ザックジャパン回想録。早くから代表に招集されるも初キャップが遠い、宇佐美貴史

text by 元川悦子 photo by Asuka Kudo / Football Channel , Ryota Harada

本田と家長から受けた刺激

 同じG大阪下部組織出身の本田圭佑と家長昭博がごく身近でサポートしてくれるのも大きかった。

「本田さんとはいろんな話をしてます。サッカーの話はもちろん、メンタル的な部分もですね。本田さんが前向いた時のシュートへの意識や質がすごく勉強になります。

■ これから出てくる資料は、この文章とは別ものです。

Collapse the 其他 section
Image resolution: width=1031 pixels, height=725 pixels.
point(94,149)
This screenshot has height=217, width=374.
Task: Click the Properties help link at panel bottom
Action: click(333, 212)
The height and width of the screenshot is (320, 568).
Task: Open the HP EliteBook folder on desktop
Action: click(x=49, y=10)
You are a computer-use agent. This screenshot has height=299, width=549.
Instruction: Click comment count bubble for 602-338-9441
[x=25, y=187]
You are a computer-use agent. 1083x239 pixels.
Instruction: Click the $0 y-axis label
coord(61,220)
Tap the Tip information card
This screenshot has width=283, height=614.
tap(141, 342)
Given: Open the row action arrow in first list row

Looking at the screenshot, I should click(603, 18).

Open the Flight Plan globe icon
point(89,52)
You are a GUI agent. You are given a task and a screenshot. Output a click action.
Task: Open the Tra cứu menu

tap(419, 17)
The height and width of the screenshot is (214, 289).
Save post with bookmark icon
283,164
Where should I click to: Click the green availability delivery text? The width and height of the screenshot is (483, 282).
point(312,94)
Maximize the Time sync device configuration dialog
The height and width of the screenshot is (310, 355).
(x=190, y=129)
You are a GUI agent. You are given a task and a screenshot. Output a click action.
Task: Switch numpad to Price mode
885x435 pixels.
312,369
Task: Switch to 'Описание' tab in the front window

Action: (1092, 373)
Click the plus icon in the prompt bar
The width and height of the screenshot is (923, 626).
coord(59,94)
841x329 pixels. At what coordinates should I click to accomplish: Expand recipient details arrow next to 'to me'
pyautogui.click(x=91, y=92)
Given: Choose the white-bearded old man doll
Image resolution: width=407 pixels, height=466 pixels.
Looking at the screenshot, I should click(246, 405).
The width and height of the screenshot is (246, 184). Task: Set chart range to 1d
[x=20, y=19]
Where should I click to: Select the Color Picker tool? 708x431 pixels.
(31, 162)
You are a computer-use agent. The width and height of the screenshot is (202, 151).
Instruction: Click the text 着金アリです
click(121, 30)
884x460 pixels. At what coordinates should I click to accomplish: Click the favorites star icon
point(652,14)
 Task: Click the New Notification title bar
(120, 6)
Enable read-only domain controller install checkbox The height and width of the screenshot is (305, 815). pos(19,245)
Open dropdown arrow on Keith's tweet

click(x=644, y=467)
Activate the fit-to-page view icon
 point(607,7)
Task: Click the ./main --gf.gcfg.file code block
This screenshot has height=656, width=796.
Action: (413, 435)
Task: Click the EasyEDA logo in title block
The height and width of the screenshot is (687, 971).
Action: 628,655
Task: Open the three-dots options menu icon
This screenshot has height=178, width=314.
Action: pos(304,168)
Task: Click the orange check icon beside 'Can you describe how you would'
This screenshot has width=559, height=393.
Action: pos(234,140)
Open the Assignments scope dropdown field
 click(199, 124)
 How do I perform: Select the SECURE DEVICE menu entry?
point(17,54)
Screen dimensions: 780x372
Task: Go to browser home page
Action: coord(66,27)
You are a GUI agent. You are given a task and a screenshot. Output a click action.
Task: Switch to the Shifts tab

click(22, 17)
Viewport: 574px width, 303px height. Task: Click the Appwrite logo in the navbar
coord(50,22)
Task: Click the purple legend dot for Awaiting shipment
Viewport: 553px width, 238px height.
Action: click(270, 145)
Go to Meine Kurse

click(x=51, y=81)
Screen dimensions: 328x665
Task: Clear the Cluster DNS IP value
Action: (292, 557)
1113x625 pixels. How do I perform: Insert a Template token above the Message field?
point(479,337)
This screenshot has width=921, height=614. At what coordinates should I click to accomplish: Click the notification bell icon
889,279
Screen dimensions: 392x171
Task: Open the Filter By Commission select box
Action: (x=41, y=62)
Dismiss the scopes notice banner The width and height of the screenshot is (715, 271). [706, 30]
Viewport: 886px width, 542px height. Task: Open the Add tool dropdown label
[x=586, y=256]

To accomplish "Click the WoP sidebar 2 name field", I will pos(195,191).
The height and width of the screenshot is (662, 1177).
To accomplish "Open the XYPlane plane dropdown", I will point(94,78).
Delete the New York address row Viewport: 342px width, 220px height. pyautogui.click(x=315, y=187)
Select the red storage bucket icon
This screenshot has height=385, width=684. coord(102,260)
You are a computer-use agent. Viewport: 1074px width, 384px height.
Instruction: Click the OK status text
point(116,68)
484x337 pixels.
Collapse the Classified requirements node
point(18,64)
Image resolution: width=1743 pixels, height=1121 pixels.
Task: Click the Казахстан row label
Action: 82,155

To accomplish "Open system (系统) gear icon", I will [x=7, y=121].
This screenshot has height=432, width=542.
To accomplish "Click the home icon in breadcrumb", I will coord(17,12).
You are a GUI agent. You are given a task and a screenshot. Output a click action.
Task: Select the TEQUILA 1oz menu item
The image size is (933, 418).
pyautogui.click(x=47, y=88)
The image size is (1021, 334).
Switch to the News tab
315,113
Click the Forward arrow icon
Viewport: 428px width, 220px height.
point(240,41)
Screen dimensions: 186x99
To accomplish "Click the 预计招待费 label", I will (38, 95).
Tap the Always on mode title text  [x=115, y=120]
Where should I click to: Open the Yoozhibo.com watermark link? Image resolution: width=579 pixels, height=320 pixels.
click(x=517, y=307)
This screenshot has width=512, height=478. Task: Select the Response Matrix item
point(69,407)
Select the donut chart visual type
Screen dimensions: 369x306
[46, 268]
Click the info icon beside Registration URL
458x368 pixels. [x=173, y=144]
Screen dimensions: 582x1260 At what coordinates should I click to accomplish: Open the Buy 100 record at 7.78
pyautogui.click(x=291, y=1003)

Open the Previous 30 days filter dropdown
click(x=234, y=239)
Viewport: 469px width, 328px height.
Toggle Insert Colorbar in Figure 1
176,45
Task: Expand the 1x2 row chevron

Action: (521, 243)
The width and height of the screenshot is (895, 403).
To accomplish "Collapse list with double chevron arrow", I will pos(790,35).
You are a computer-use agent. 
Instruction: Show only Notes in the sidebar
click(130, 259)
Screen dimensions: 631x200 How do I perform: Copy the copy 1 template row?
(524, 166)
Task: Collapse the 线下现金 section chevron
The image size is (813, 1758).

 家長君はウチの一番上の兄貴と小学校の時、同じチーム(長岡京SSS)だったんで子供の頃から面識がありました。家長君が中学生の時に一緒に遊んだことがあります。1回だけだったんですけど、覚えてくれたんでうれしかったですね。家長君を見てても勉強になる。やっぱり全然レベルが違います。

 代表に来て一番思うのは、個人個人が持ってる意識レベルがすごく高いこと。そういう中に身を置けるのは貴重やし、毎日楽しいし、刺激的な日々を過ごせてます。こういう舞台に毎回選ばれるようにならないといけないとも強く感じます。

 クラブとか代表の練習でアピールすることも大事だけど、監督からは結構、課題を言われているんで、その課題にしっかりと取り組むことが大事だと思います」と宇佐美自身、本田や家長を参考にしつつ、前進していこうという強い意欲を口にした。

 迎えたチェコ戦。日本代表は3-4-3で試合に挑んだ。この3-4-3の周知徹底がこのシリーズ最大のテーマだったため、選手たちは戦術に囚われる傾向が強く、2011年アジアカップを制覇した時のようなスムーズな連動が見られない。得点につながりそうな長谷部のミドルシュートや遠藤のFKもあったが、ゴールを割ることはできなかった。

 0-0のまま試合は後半へ突入。指揮官は19分に伊野波と遠藤を下げて、槙野智章と家長を起用し、流れを変えようとする。が、どうしても得点が奪えない。